[GIVEN PASSAGE]

Implemented Matrix Factorization (python)

I implemented Matrix Factorization, which is the basis of the recommended model, in python.

What is a recommender system?

It is a system that predicts the preference for items and presents the most suitable items to specific users. Examples of implementation as a service include Amazon's "Recommended products for you" and Youtube's "Recommended videos".

What is Matrix Factorization (MF)?

An algorithm often used in recommendation.

Based on the evaluation value information for the user's item, the evaluation value of the item that has not been evaluated is predicted, and the item that is likely to have a high evaluation value is recommended.

First, there is a matrix (A) consisting of m users and n items, and each value in it is the evaluation value for an item of a certain user. This matrix (A) is decomposed into a user matrix (U) consisting of users and latent variables (P) and an item matrix (I) consisting of items and latent variables (Q).

The value obtained by taking the inner product of the user matrix and the item matrix is used as the predicted value. The parameter is updated many times until the error between the predicted value and the correct answer value falls below the threshold value or the number of repetitions exceeds a certain number.

Model implementation / data reading

We adopted https://grouplens.org/datasets/movielens/100k/ as the data set.

import numpy as np
import random
import pandas as pd
import math

class MFx(object):
	#Set each variable
	def __init__(self,K=20,alpha=1e-6,beta=0.0):
		self.K=K
		self.alpha=alpha
		self.beta=beta

	def fit(self,X,n_user,n_item,n_iter=100):
		self.R=X.copy()
		self.samples=X.copy()

		#Set initial value for latent factor variable
		self.user_factors = np.random.rand(n_user,self.K)
		self.item_factors = np.random.rand(n_item,self.K)

		#stochastic gradient descent
		self.loss=[]
		for i in range(n_iter):
			self.sgd()
			mse=self.mse()
			self.loss.append((i,mse))

	def sgd(self):
		np.random.shuffle(self.samples)
		for user,item,rating in self.samples:
			err=rating-self.predict_pair(user,item)

			#update parameter
			self.user_factors[user] += self.alpha*(err*self.item_factors[item]-self.beta*self.user_factors[user])
			self.item_factors[item] += self.alpha*(err*self.user_factors[user]-self.beta*self.item_factors[item])

	def mse(self):
		predicted = self.predict(self.R)
		error=np.hstack((self.R,np.array(predicted).reshape(-1,1)))
		error=np.sqrt(pow((error[:,2]-error[:,3]),2).mean())

[DATA SECTION]
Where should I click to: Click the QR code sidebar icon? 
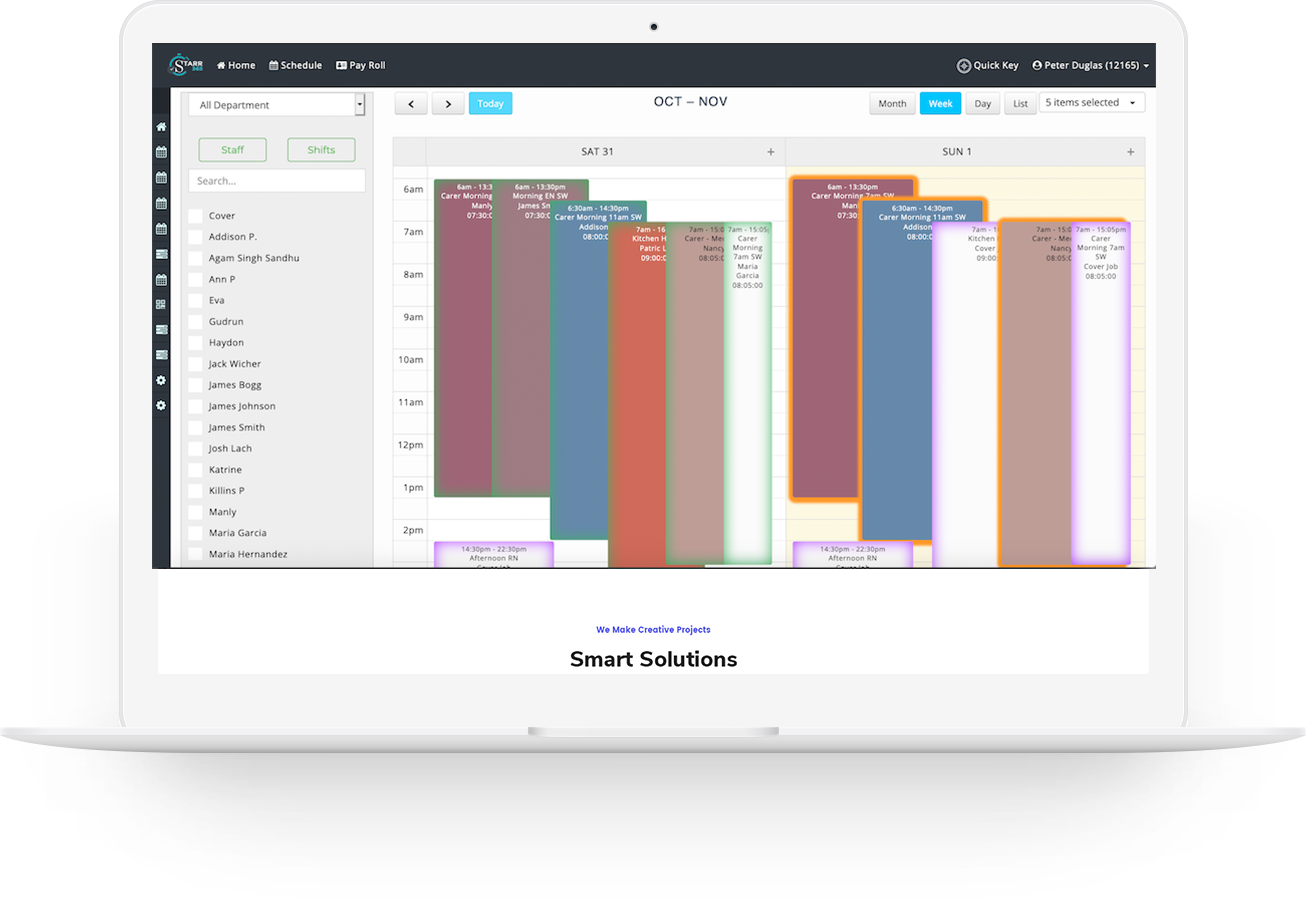point(161,304)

[SHORT PROBLEM]
Using the matrix factorization page, answer the following:
(a) Which two services does it give as examples of recommender systems?
(b) Under what two conditions does the parameter updating stop?
(c) What default values do K, alpha and beta take in the MFx class?

[TASK ANSWER]
(a) Amazon's "Recommended products for you" and Youtube's "Recommended videos."
(b) The updating stops when the error between the predicted value and the correct answer value falls below the threshold value, or when the number of repetitions exceeds a certain number.
(c) K is 20, alpha is 1e-6, and beta is 0.0.